— И что ж вы с Россией сделаете? — наигранно удивился Братухин, — Россия — страна большая, неповоротливая, как вы думаете всё взять и за миг переменить? Россия — страна могучая, вам с ней не справиться.
— А вам справиться? — тоже удивился комиссар, — Вы-то у нас самые знатоки!
— Ну уж поумнее крестьян, которые вчера из леса вышли. Веками цари и дворяне огромной территорией управляли, ещё и умудряясь её увеличивать! Вы же пока территорию только раздаёте да проматываете.
— А что тебе до территории? Какой от неё прок?

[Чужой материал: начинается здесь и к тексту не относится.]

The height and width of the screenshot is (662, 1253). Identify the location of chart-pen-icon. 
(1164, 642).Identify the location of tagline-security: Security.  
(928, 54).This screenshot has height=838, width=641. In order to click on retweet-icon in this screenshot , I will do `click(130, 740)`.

Вот ты говоришь, страна у нас большая, да вот вы, жлобы, в своё время даже землю крестьянам дать не смогли. Не от этого ли революция случилась? Что проку от страны, когда у власти идиоты стоят?
— А знаете ли вы, от чего страна наша, Россия, такая большая? — вмешался в разговор Шихов, заходя за спину к Тихону. Его, видно, трогала эта тема, и он много над ней думал. — А большая она от того, что никому нахрен не нужная. Что тут делать? Оглянись, на тысячи вёрст кругом ледяная пустыня. Нигде такого нет. Что вы с этой пустыней делать будете?

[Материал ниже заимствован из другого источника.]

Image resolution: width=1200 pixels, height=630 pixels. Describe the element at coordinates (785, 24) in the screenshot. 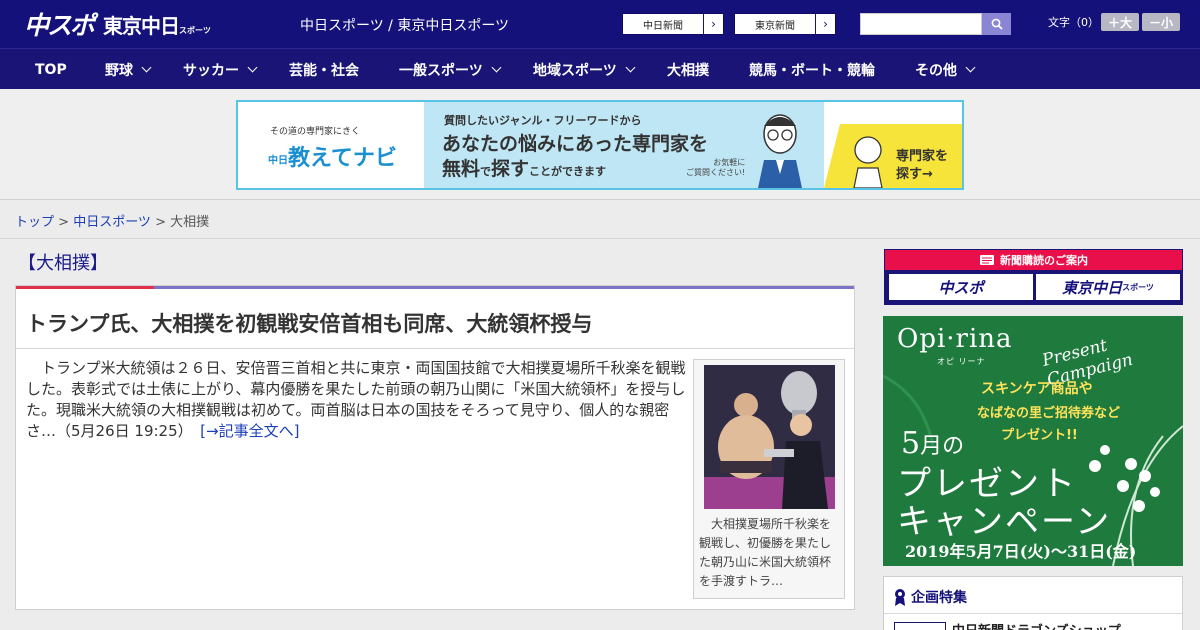

I see `tokyo-shimbun-link: 東京新聞 ›` at that location.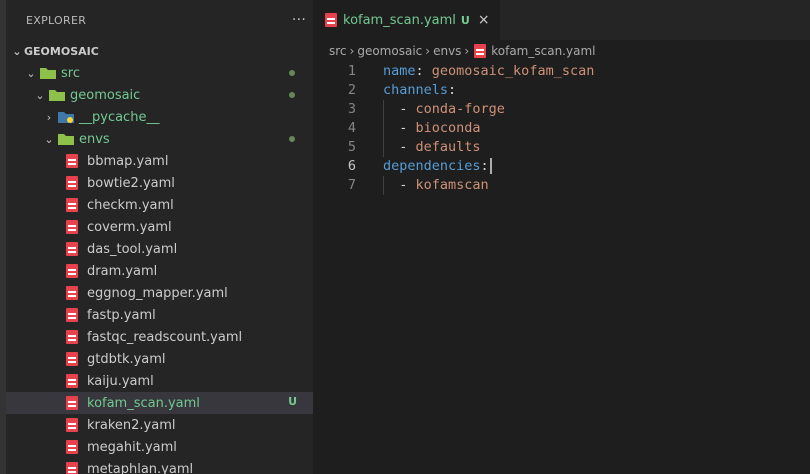  Describe the element at coordinates (452, 185) in the screenshot. I see `yaml-value: kofamscan` at that location.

— Здесь вы не правы, — смело вмешался в разговор Егор Гай. — Вот вы говорите, что Россия никому не нужна, а Наполеон, немцы зачем нам войну объявляли? Скажете, им наша земля не нужна?
— Наполеон от глупости, — парировал Шихов. — До первых морозов досидел и понял, что ошибся. А немцы за Польшу воевали да за Малороссию. Им эта ледяная глушь даром не сдалась. На Урале ни одной войны ещё не было. В Сибири уж и подавно. Я вот что думаю: вернее всего было бы славянам сняться, как некогда, с насиженных мест и под руководством какого-нибудь нового умелого полководца, вроде Аттилы, захватить земли между Римом, Парижем и Берлином. Вот тогда бы совсем другое дело было. А то мы тут как собаки друг с другом грызёмся, вот за эти бескрайние ледяные просторы! На какой чёрт они мне и вам сдались, когда где-то люди сидят себе возле тёплого моря и жуют финики! Убогая жизнь! Убогая страна!

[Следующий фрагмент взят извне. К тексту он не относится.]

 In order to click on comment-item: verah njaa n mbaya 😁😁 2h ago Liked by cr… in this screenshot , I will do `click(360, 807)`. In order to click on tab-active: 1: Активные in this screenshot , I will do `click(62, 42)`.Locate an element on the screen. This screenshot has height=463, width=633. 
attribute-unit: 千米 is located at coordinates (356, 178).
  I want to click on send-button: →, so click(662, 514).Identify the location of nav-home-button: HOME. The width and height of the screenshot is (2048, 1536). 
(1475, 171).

Он вспылил и как прежде отошёл к окну, поворачиваясь спиной к залу. Так он приходил в порядок.
— Вы как хотите, а у меня другого дома кроме России нет, — заключил Братухин.
Пластинка доиграла, и музыка затихла.
Крутихин сидел на стуле напротив Братухина и нервно тряс ногой, дёргая коленом вверх и вниз. Рука его была прижата к пульсирующему виску. По пустым глазам и напряжённому лицу было видно, что ему нездоровится.
Заметив это, Братухин спросил: «Как ты это, Тихон, из тюрьмы-то освободился?»
— А? — переспросил его Крутихин, возвращаясь в зал от своих болей и мыслей.
— Как, говорю, из тюрьмы-то вышел? — нахально ухмыляясь, пробасил Братухин.
— Из тюрьмы? — почти шёпотом снова переспросил Тихон. — Знамо дело как. Меня же после вас в Орловский централ перевели. Хуже тюрьмы я не видывал. Чуть не каждый день там арестанты умирали. Сам не раз думал, что ноги протяну. Тебе бы там, сволочи, понравилось… (он прищурил глаза и растянул жестокие губы в улыбке) Думал, пропаду я там. Да тут на счастье революция и приключилась. Вот меня из тюрьмы-то один знакомый и вытащил. Он со мной до шестнадцатого года в Орловском сидел, затем его в Бутырскую перевели. Сейчас он при новой власти важная птица! Феликсом Дзержинским звать.
— Я погляжу, твои дружки преступники сейчас все по верхам сидят. И этот сброд страной управлять будет!
Братухин цыкнул зубом и покачал головой.
— А ты что же, Братухин, лучше преступников? Небось, твои сослуживцы, — Крутихин кивнул головой на казака и Егора, — не знают, какие ты вещи вытворял, когда надзирателем первого корпуса был?
Он пристально глянул на нагло ухмыляющееся лицо Братухина и принялся за свой очередной разоблачающий рассказ.